Exercise details: Down to the final line, print the records below exactly and without pictures.
*** Opening Records provided ***
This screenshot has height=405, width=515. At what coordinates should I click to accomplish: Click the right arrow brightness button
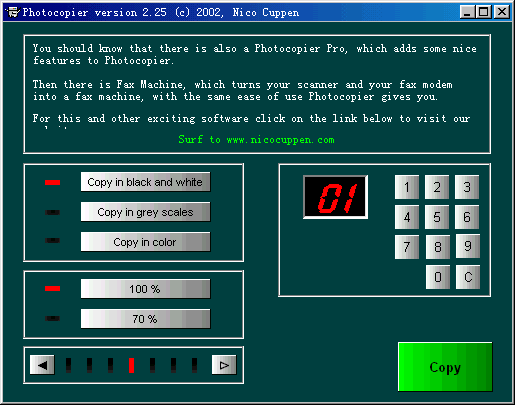[224, 365]
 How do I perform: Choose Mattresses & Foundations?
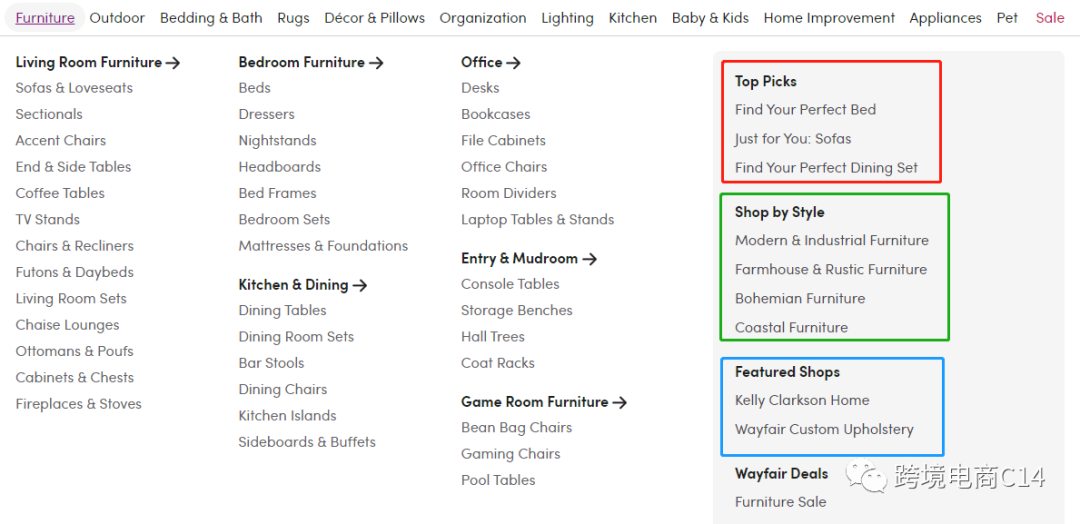(x=323, y=246)
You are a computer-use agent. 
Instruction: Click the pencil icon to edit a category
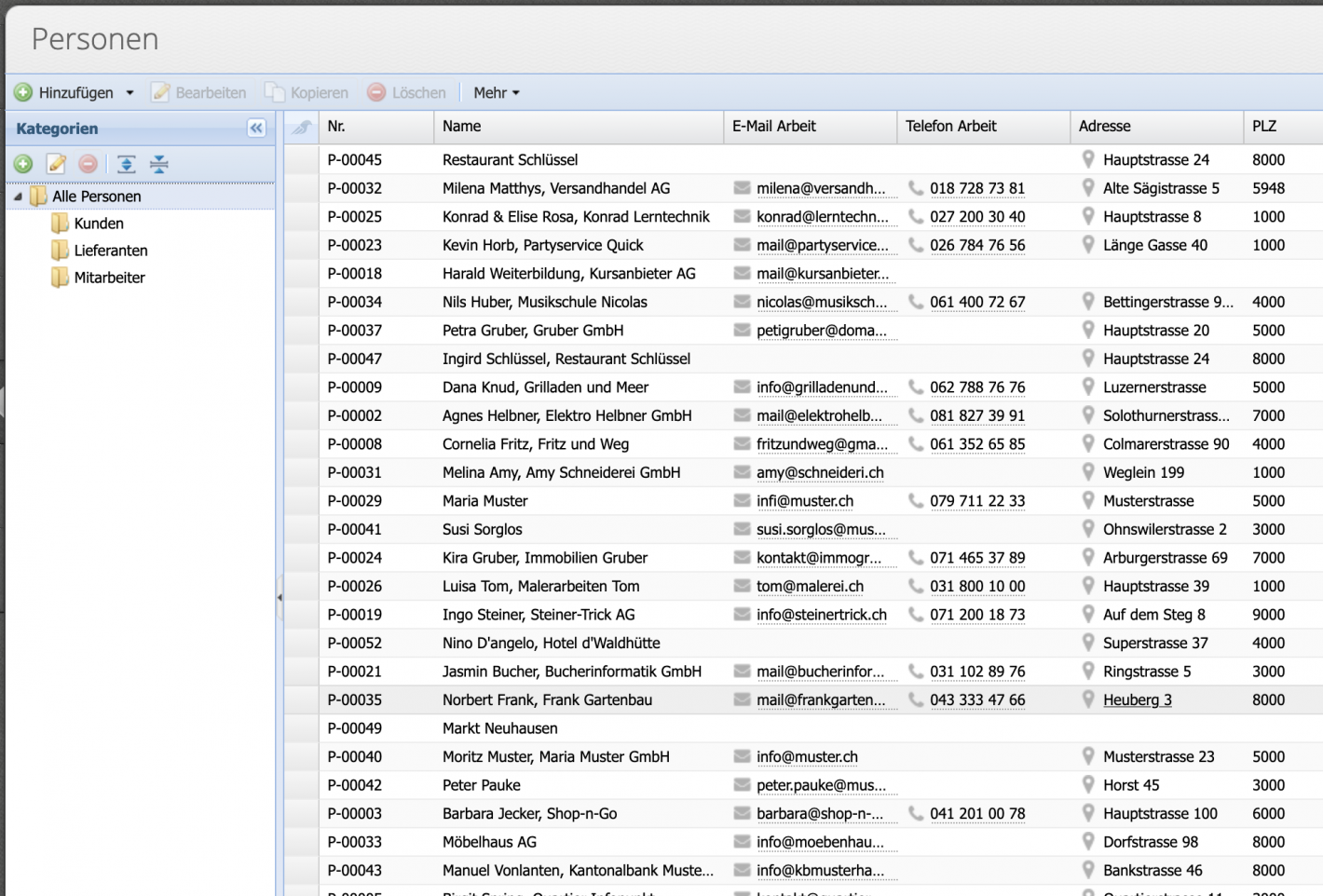click(x=56, y=163)
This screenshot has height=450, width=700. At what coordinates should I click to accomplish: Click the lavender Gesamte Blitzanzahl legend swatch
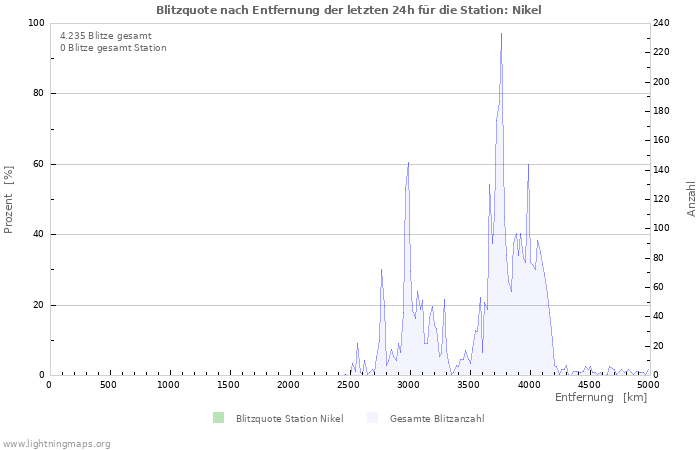[372, 418]
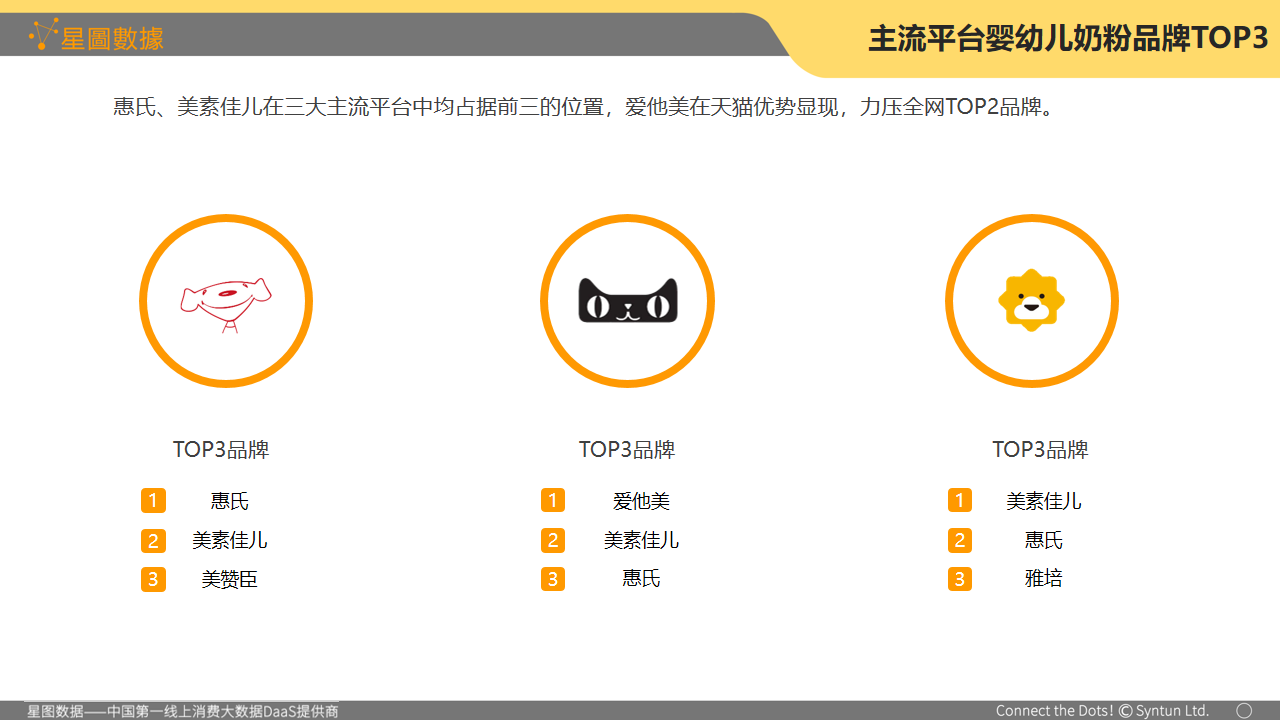1280x720 pixels.
Task: Click the 星圖數據 logo in header
Action: click(x=96, y=37)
*** Closing Records provided ***
Answer:
This screenshot has height=405, width=515. At what coordinates should I click to accomplish: Click the right arrow brightness button
[224, 365]
 How do I perform: Choose Mattresses & Foundations?
(x=323, y=246)
You are a computer-use agent. 
Instruction: Click the pencil icon to edit a category
click(x=56, y=163)
This screenshot has height=450, width=700. At what coordinates should I click to accomplish: Click the lavender Gesamte Blitzanzahl legend swatch
[372, 418]
1280x720 pixels.
Task: Click the 星圖數據 logo in header
Action: click(x=96, y=37)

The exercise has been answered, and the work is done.